Method for determining injector bottom hole pressure in a hydrocarbon recovery operation using liner-deployed outflow control devices
Abstract
Methods for determining hydrocarbon recovery injection well bottom hole pressures where a downhole liner has liner-deployed outflow control devices, for attempting to ensure operation below a maximum operating pressure. Steam flowrate is varied using a range of valve positions, including shut-in periods (0-5% flowrate) sufficient to approach equilibrium between a surface pressure and bottom hole pressure, generating a determined bottom hole pressure which can be used to calculate an average bottom hole pressure. An average steam flowrate and average surface pressure are determined for a range of valve positions. A pressure drop is calculated for each of the valve positions by subtracting the average bottom hole pressure from the measured surface pressure. Plotting the pressure drop against the average surface pressure for each of the valve positions allows generation of a best fit model defining a polynomial relationship between the pressure drop and the surface pressure. Parameters can then be derived from the best fit model, enabling prediction of the bottom hole pressure for any steam flowrate for the well. The maximum operating pressure can then be more confidently determined for various steam flowrate values.
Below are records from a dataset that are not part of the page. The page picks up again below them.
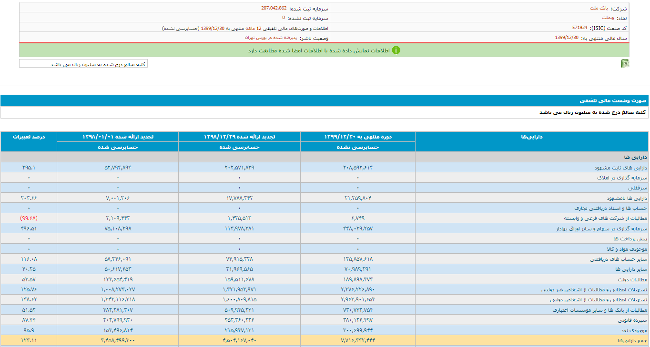Click the صورت وضعیت مالی تلفیقی section header
Screen dimensions: 650x347
tap(613, 100)
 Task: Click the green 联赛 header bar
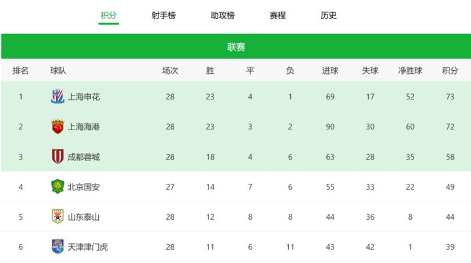coord(236,46)
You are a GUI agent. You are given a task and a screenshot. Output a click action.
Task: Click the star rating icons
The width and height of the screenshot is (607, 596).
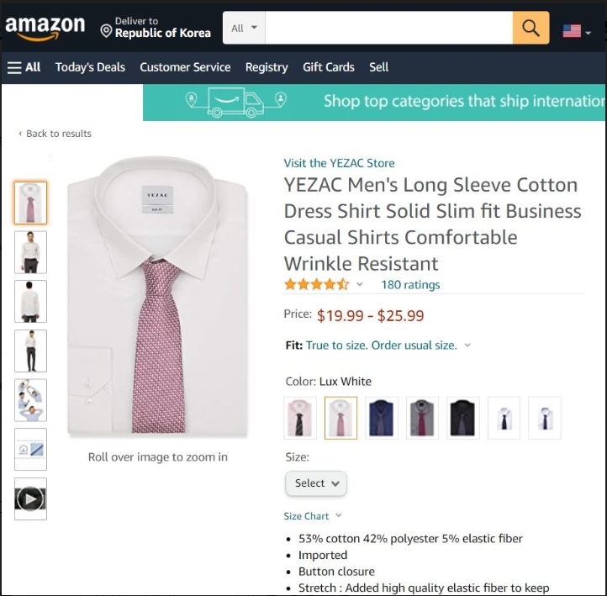316,284
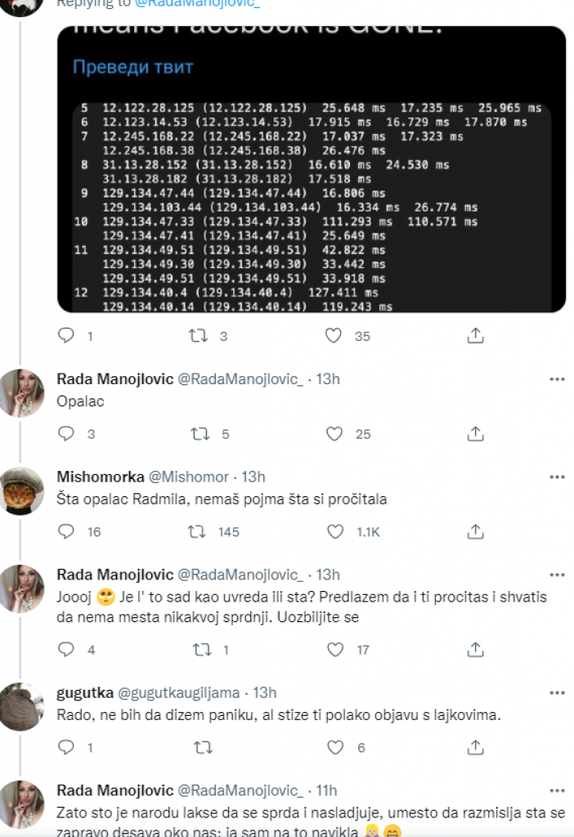Open more options on gugutka's tweet
574x837 pixels.
coord(557,692)
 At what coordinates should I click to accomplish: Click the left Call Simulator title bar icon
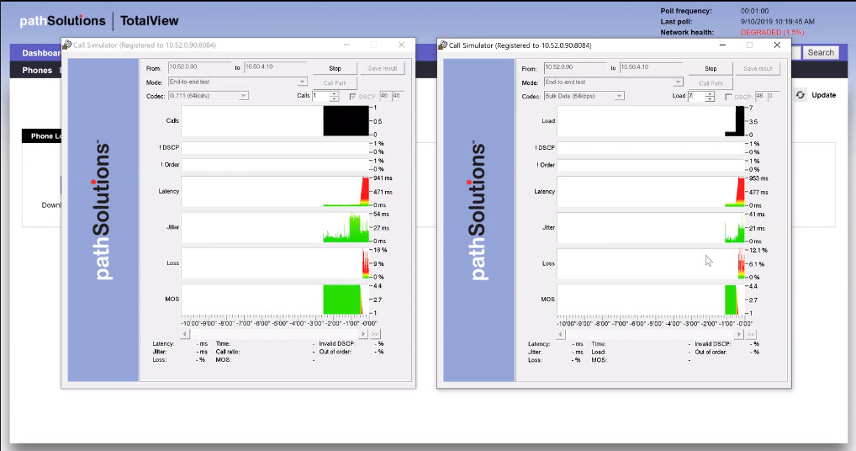67,45
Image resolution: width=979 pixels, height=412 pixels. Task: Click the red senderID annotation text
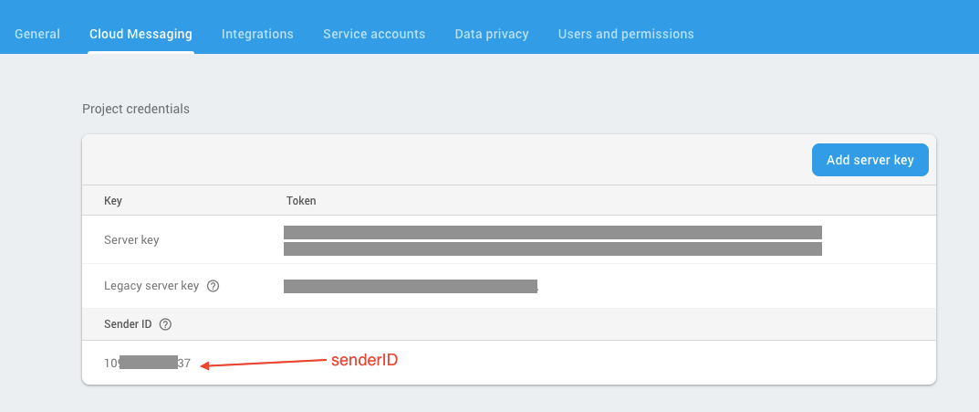364,361
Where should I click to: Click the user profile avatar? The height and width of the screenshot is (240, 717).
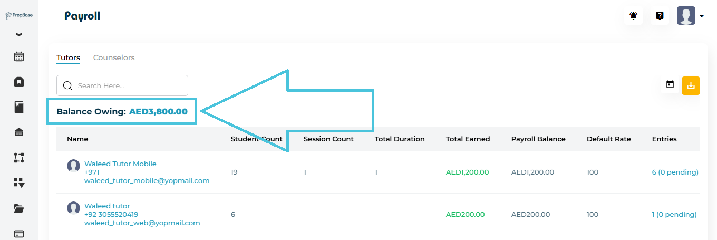[686, 16]
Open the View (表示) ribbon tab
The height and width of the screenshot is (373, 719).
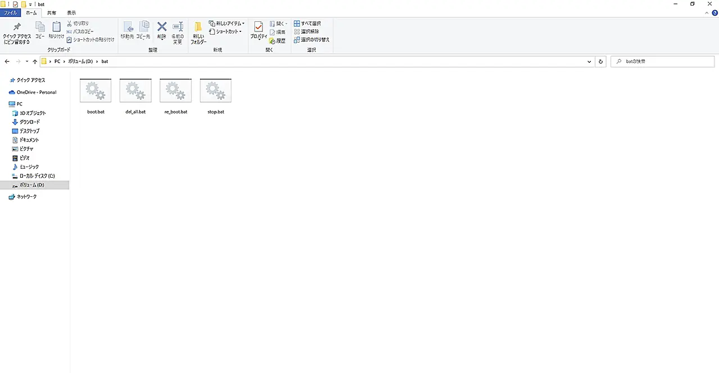[x=71, y=12]
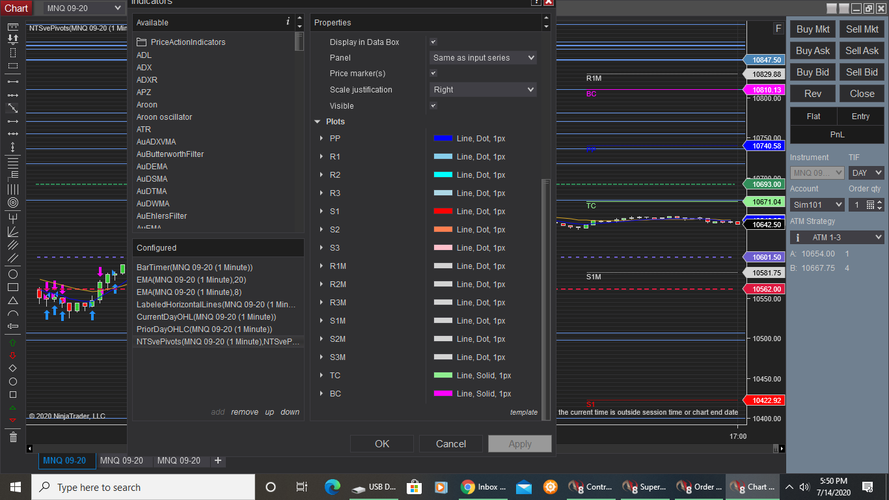Viewport: 889px width, 500px height.
Task: Click the OK button
Action: tap(382, 443)
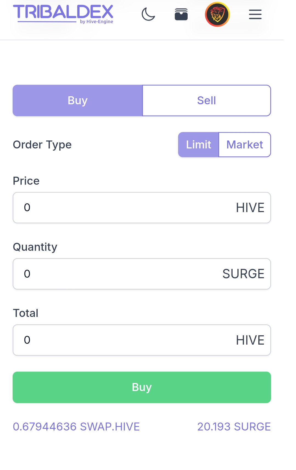Select the Buy tab at top
The height and width of the screenshot is (470, 296).
[x=78, y=100]
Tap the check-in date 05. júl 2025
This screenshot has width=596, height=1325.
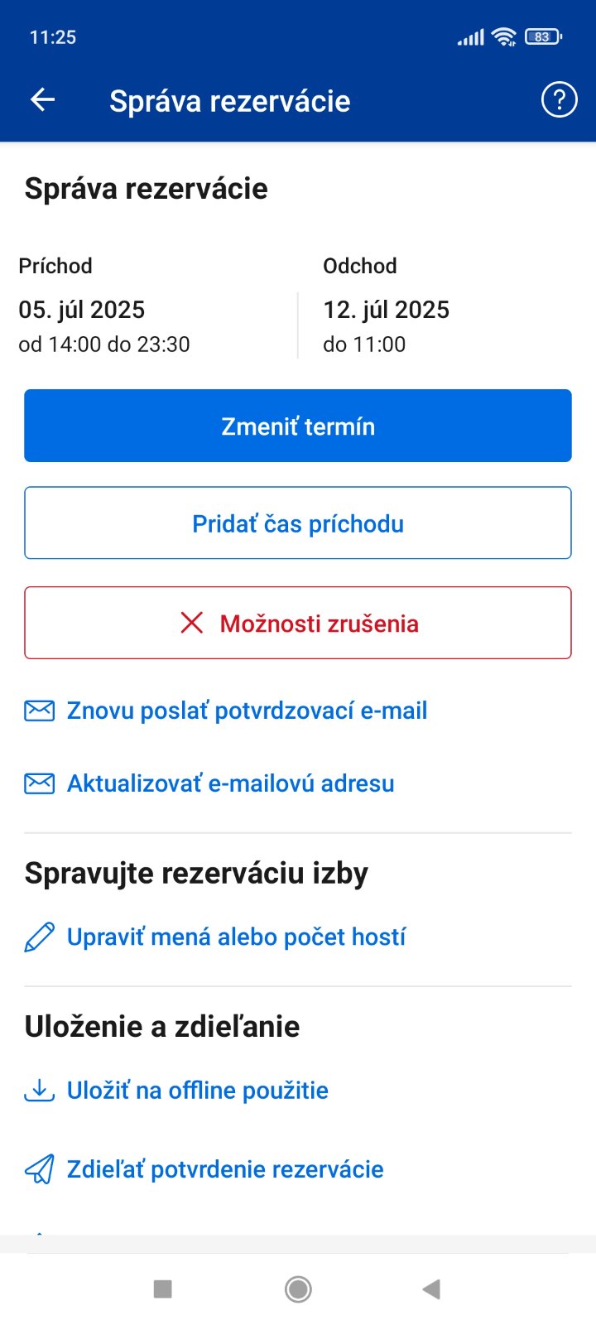(x=82, y=310)
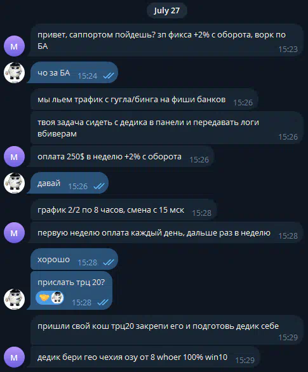Click the double-check read mark on the 'хорошо' message

(x=109, y=262)
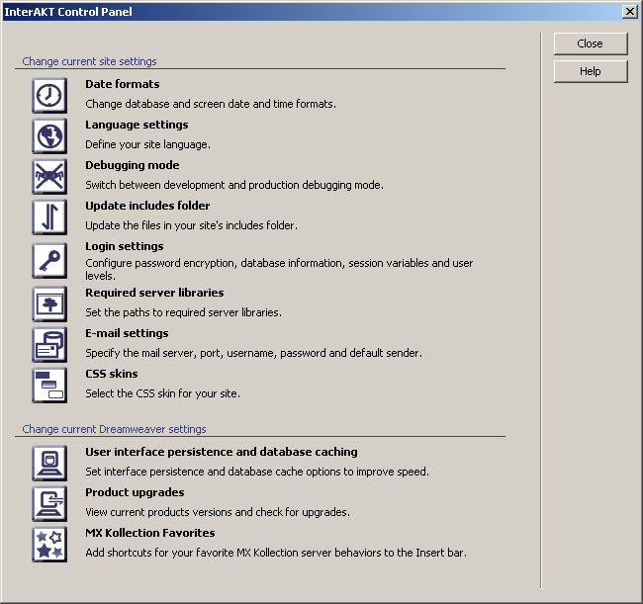Click User interface persistence computer icon
Viewport: 643px width, 604px height.
48,463
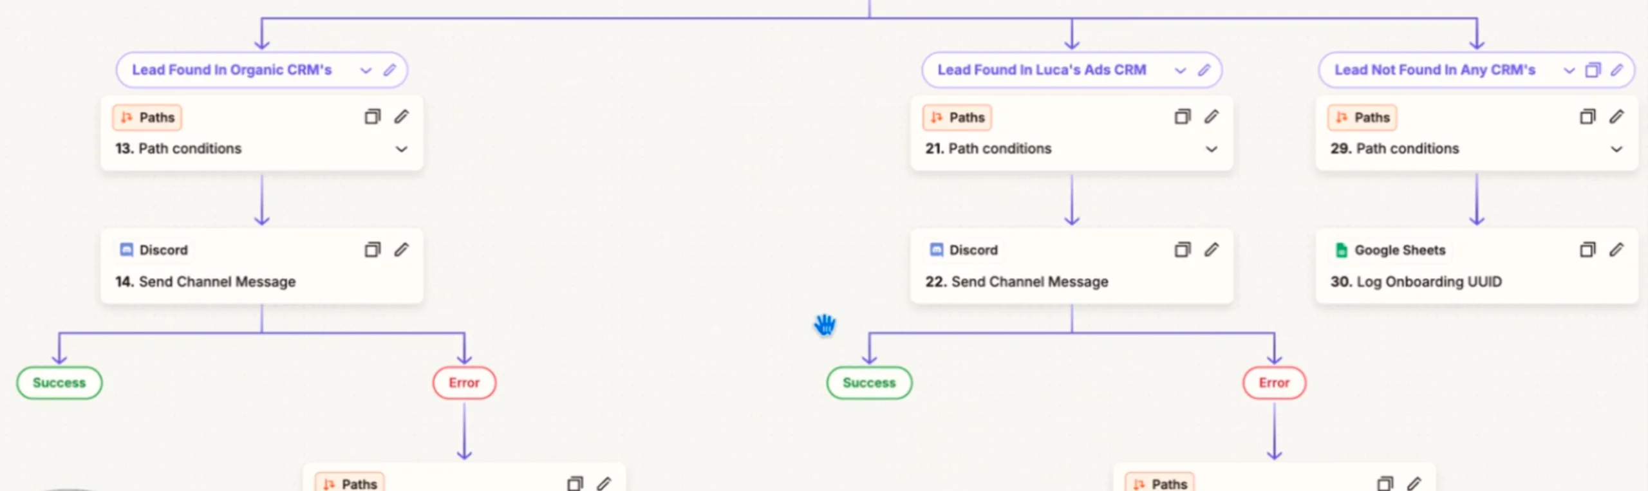Expand step 29 Path conditions chevron
This screenshot has width=1648, height=491.
(1616, 149)
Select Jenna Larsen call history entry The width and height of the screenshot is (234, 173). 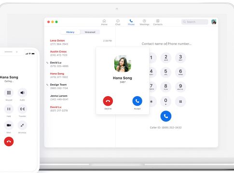(81, 98)
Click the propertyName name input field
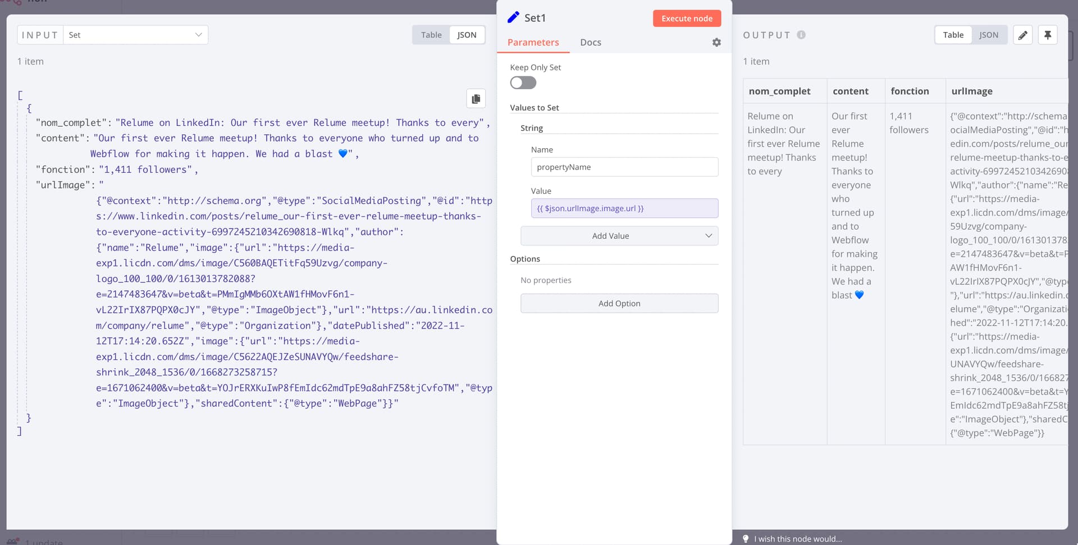Screen dimensions: 1078x545 tap(624, 167)
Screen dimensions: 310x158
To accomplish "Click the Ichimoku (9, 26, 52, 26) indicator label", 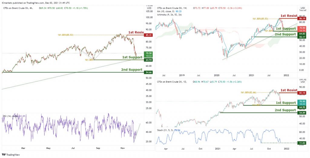I will [169, 14].
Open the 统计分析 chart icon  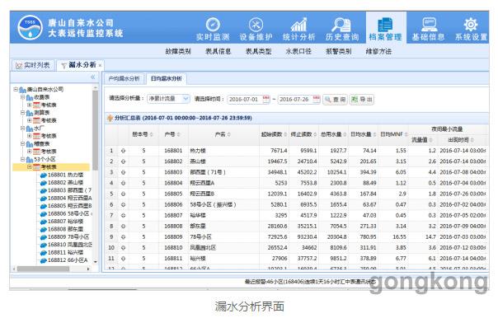pyautogui.click(x=298, y=25)
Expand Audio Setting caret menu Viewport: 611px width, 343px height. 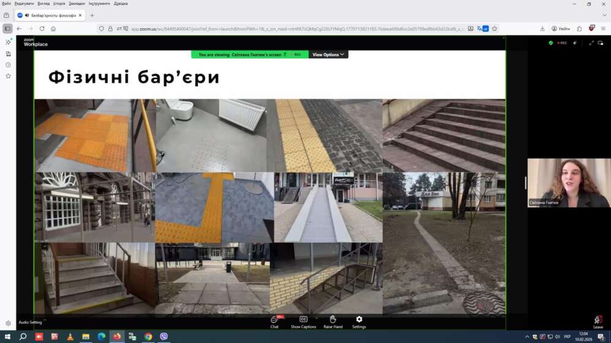(x=45, y=321)
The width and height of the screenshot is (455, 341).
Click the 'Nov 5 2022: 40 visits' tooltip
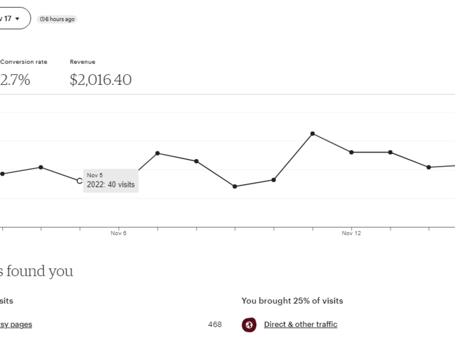point(111,181)
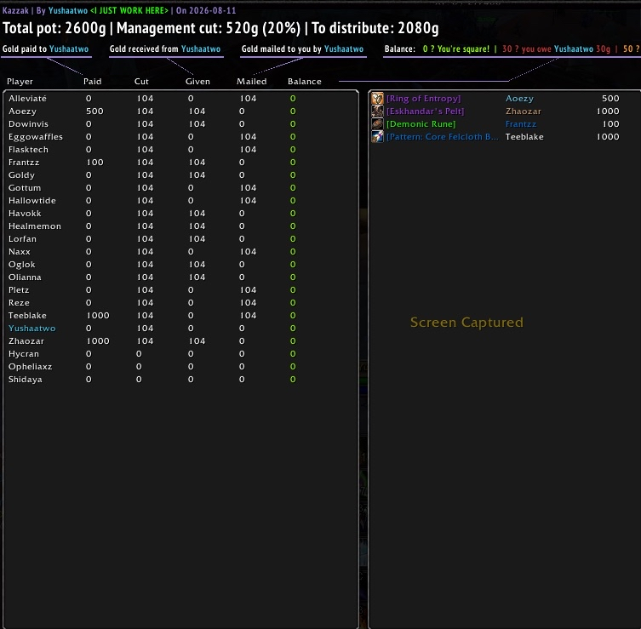Click the Pattern: Core Felcloth item icon
Screen dimensions: 641x629
[x=377, y=136]
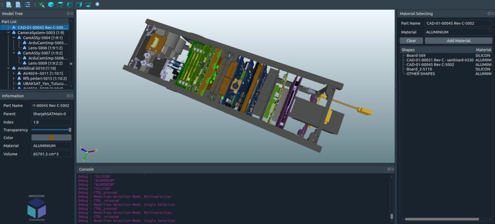The width and height of the screenshot is (495, 224).
Task: Float the Model Tree panel
Action: pyautogui.click(x=68, y=14)
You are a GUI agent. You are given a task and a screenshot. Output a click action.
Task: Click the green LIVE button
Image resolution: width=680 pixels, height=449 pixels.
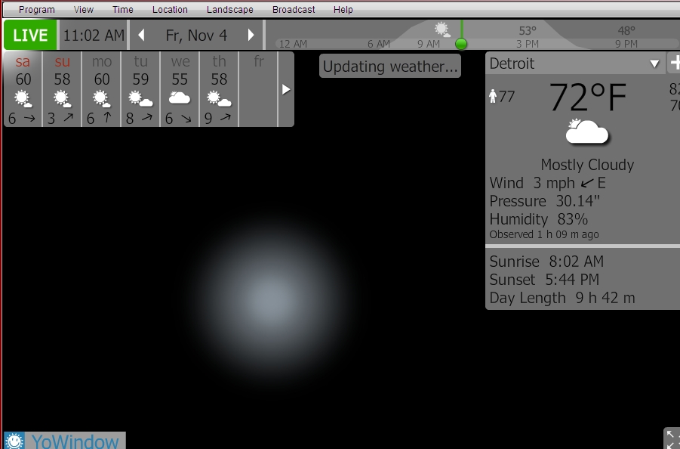tap(30, 36)
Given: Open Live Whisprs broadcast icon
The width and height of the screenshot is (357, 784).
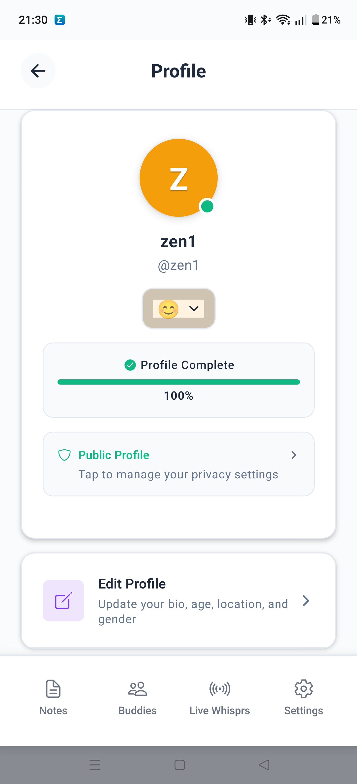Looking at the screenshot, I should pos(220,689).
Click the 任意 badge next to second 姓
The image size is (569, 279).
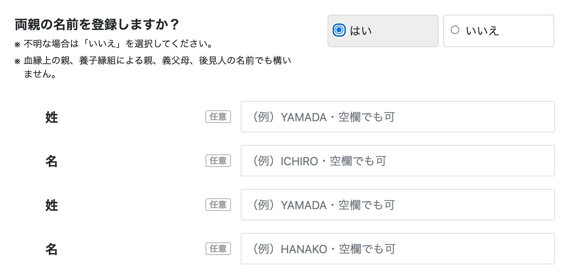tap(218, 205)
The methods may be automated using a programmable logic controller (PLC) or similar platform located at the well pad.
Claims
exact text as granted — not AI-modified1 . A method for determining bottom hole pressure for a steam injection well used in hydrocarbon recovery, the steam injection well configured to introduce steam to a subsurface reservoir containing hydrocarbon, wherein a downhole liner of the well is provided with at least one liner-deployed outflow control device for introducing the steam to the reservoir, the steam injection well further provided with (i) a valve at surface for controlling steam flowrate into the well, (ii) a meter at the surface for measuring the steam flowrate, and (iii) a gauge at the surface for measuring pressure upstream of the at least one liner-deployed outflow control device, the method comprising the steps of:
a. opening the valve to allow the steam to pass through the well and the at least one liner-deployed outflow control device into the subsurface reservoir; b. selecting a shut-in period for at least one shut-in sufficient to reduce the pressure to approach the bottom hole pressure; c. operating the valve to implement the at least one shut-in for the shut-in period; d. during the shut-in period, allowing the pressure to approach the bottom hole pressure, resulting in a reduced pressure at the surface; and e. measuring the reduced pressure using the gauge to arrive at a determined bottom hole pressure.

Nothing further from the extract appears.